«In Africa le religioni possono diventare vie di pace»

«Le religioni in Africa possono diventare un prezioso strumento di riconciliazione». Ne è convinto padre Francesco Pierli, comboniano. In Kenya da oltre 40 anni è stato superiore generale del suo istituto e a Nairobi ha fondato l’«Institute for social ministry» che forma laici e preti africani ispirandosi alla dottrina sociale della Chiesa

 

Cos’ha da dire agli africani il Giubileo della misericordia?

La parola riconciliazione, perdono, è fondamentale qui in Africa. Tutto considerato siamo un continente con notevoli ferite che non si possono guarire o risanare solo appellandosi alla giustizia. Desmond Tutu, un grande africano ha detto che senza perdono non c’è futuro. L’apertura della porta santa in Africa è  un gesto simbolico grandissimo, sia perché è ulteriore segno di de-europeizzazione della Chiesa, sia perché può aiutare le nostre comunità africane a collegare di più la riconciliazione con la fede e considerarla, insieme alla solidarietà, una delle sue espressioni più caratteristiche.

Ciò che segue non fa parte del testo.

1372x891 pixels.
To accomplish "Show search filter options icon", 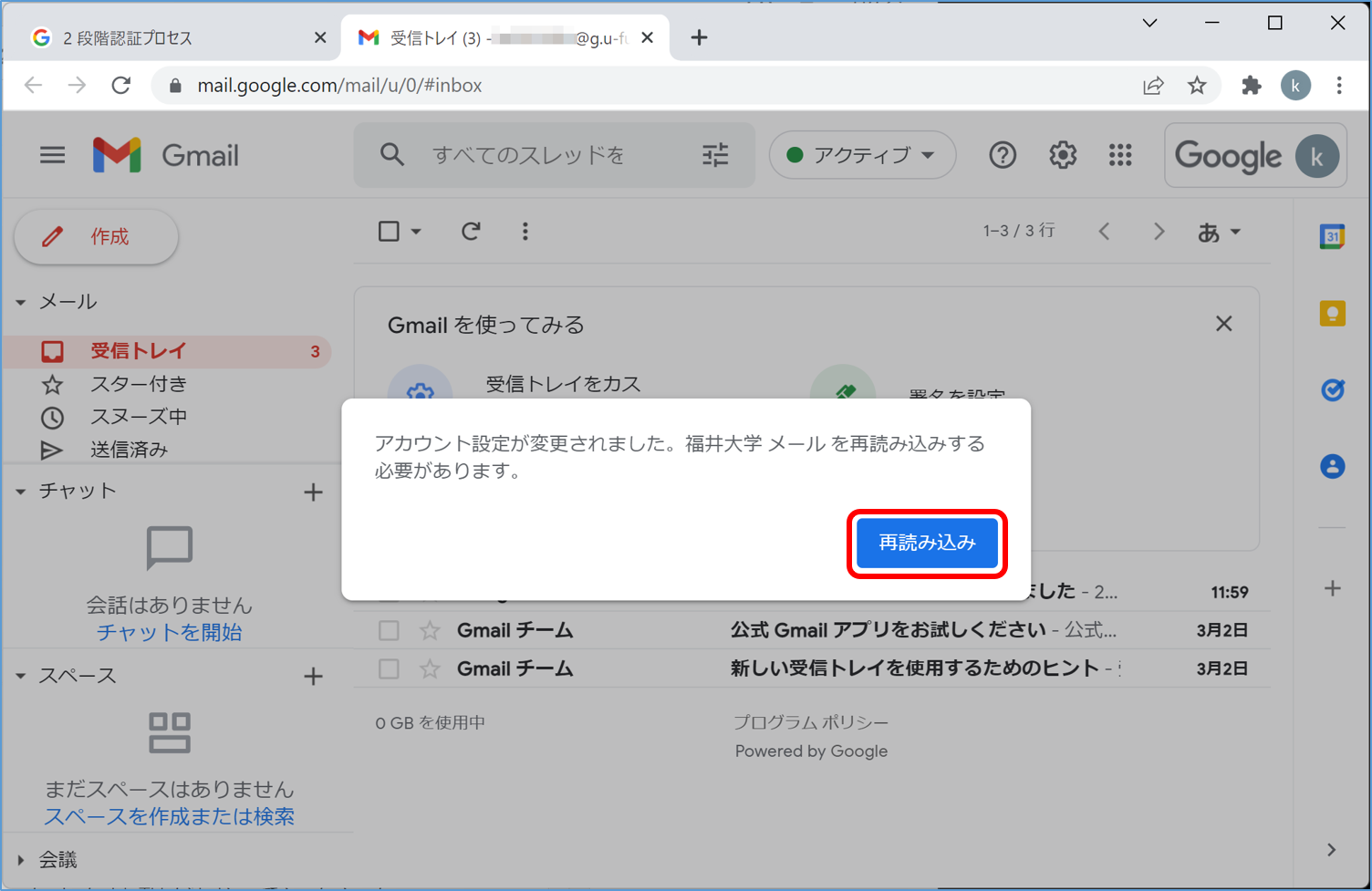I will point(715,156).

Ancor più dopo i fatti di Parigi, la fede viene vista spesso più come ostacolo che come via per la pace…

In Africa sarebbe un grave errore di valutazione. Sappiamo che il mondo musulmano è attraversato da correnti fondamentaliste molto feroci. Con la caduta di Gheddafi questi fondamentalismi non più controllati si sono riversati nel sud dell’Africa, in Ciad, in Mali, nel Centrafrica. La crisi in Libia ha destabilizzato una parte notevole dell’Africa centrale con l’arrivo di estremisti ben armati e pronti ad uccidere pur di assicurarsi il potere. Non a caso in tutti e tre i Paesi che visiterà, il Papa incontrerà i leader delle diverse religioni. In questo gesto c’è la fiducia che le religioni possano allearsi correggendo ciò che è a servizio della violenza. Francesco viene a incoraggiare le chiese, i governi e la società civile, a mettere la religione a servizio della misericordia, non della violenza.

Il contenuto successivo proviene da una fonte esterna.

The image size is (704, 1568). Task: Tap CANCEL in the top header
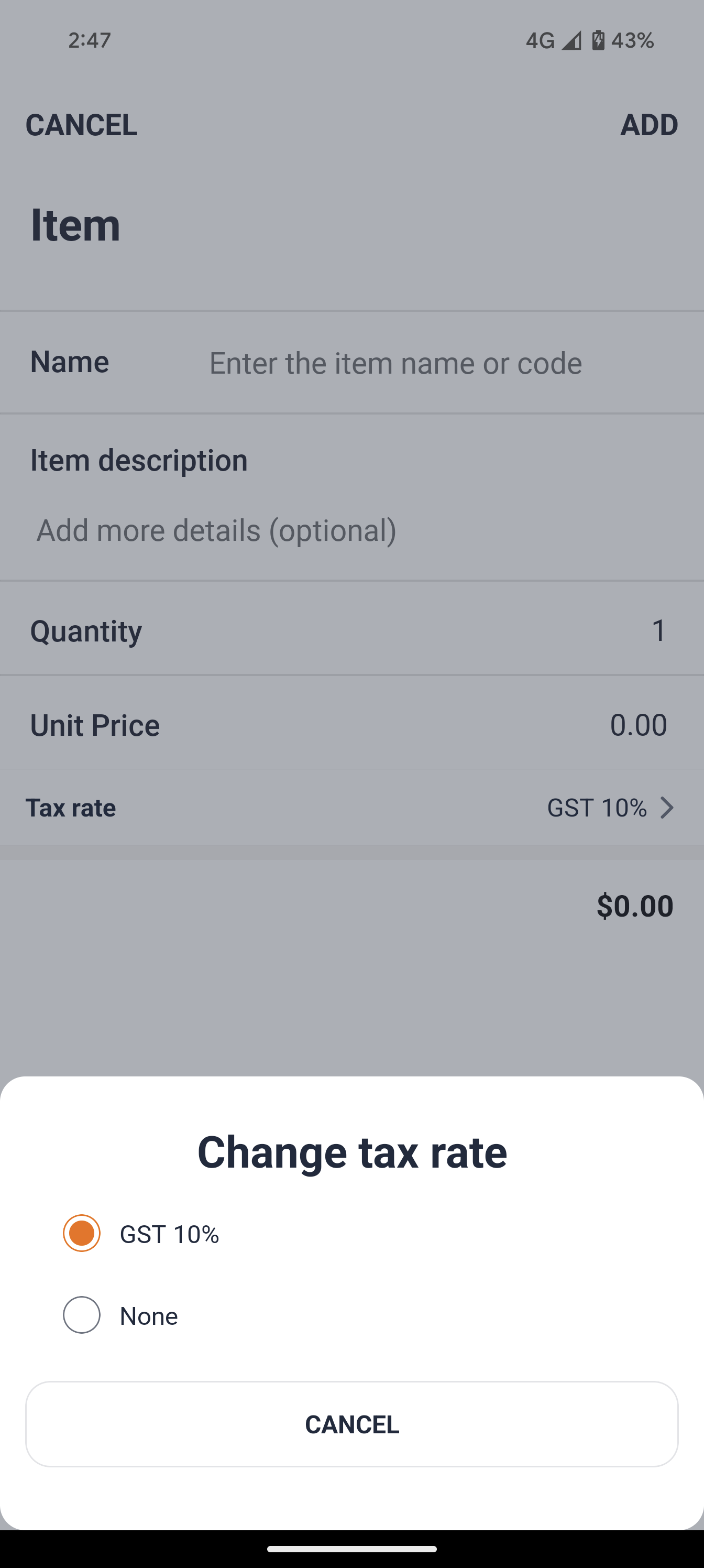point(81,125)
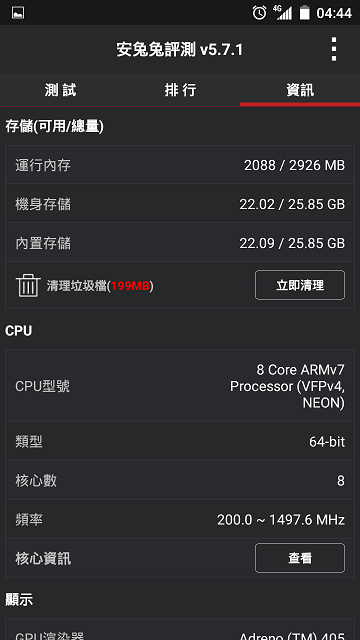Tap the CPU型號 processor row
360x640 pixels.
tap(180, 386)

Il Kenya ha esperienze di dialogo da offrire?

Qualche esperienza positiva di collaborazione fra cristiani e mussulmani esiste. La fine del regime autoritario di Daniel Arap Moi  è avvenuta senza violenza grazie soprattutto alla collaborazione fra cattolici e musulmani, che insieme a protestanti e indu si riunirono in una auditorium di Nairobi, noto come Ufungamamo, per delineare insieme il futuro del Kenya. Fu un incontro passato alla storia come “Ufungamamo experience”. Credo che il Papa ci inviti a valorizzare esperienze di questo tipo.

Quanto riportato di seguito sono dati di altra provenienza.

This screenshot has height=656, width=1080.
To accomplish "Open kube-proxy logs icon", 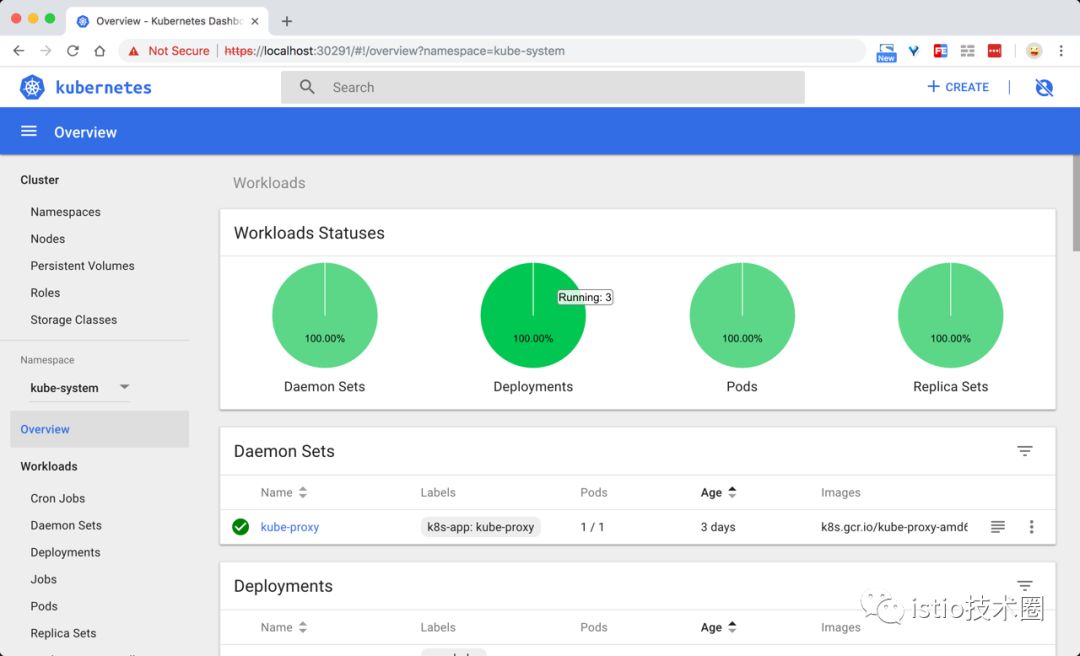I will tap(997, 526).
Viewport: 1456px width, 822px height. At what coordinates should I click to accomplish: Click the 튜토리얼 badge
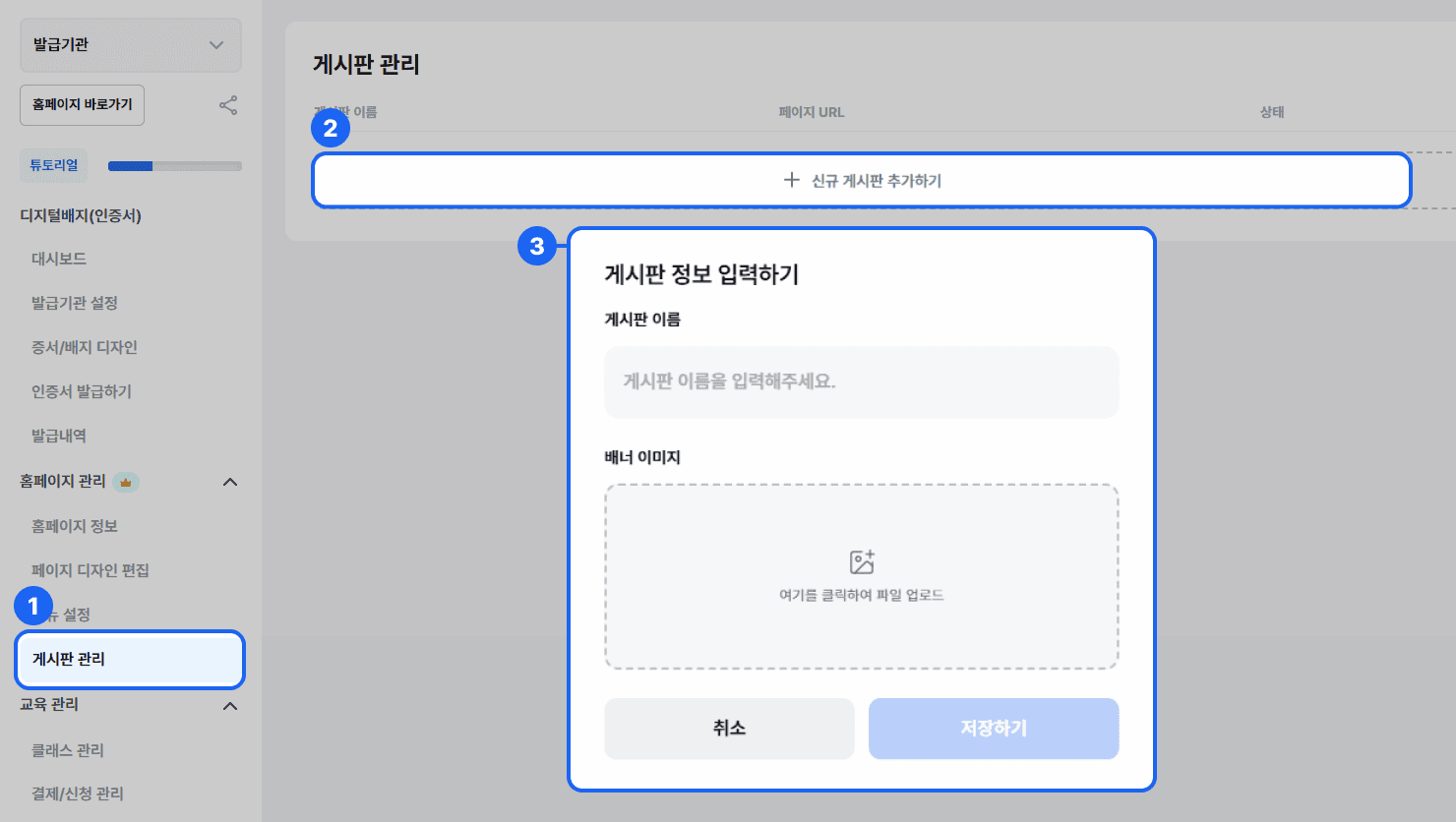(x=54, y=165)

Oltre al fondamentalismo, l’Africa deve ancora fare i conti con le divisioni etniche, basta vedere cosa sta accadendo in Burundi. Crede che il Papa ne parlerà?

Qui in Kenya ma anche in Uganda e Centrafrica abbiamo tensioni etniche molto forti. In tutte le tribù del Kenya i cristiani sono la maggioranza, eppure non si riesce a creare una solidarietà gioiosa, e in prossimità delle elezioni – le prossime saranno fra due anni – i conflitti tribali esplodono, usati dai politici per affermare i propri partiti e per assicurarsi i voti. La fede in Cristo, che è fortissima qui, e le grandi celebrazioni liturgiche devono andare di pari passo con l’accoglienza dell’altro e del diverso. C’è bisogno di legare – e il Papa lo farà certamente –  l’aspetto religioso e quello sociale. In fondo le religioni tradizionali africane erano molto incentrate sul rito: accontenti Dio facendo un rito perfetto, usando le parole esatte, nel tempo e nel luogo esatto. La perfezione del rito voleva dire perfezione del rapporto con Dio, invece la novità di Cristo è che la perfezione non sta nel rito ma nella relazione, sia con il Signore che tra di noi. Anche il grande movimento profetico aveva detto che la religione incentrata sul rito, il tempio, senza l’amore per il povero, la vedova e l’orfano era obbrobrio agli occhi di Dio. Di questo abbiamo moltissimo bisogno in Africa. E probabilmente il Papa, anche nel contesto del Giubileo della misericordia, ci aiuterà a crescere in questo.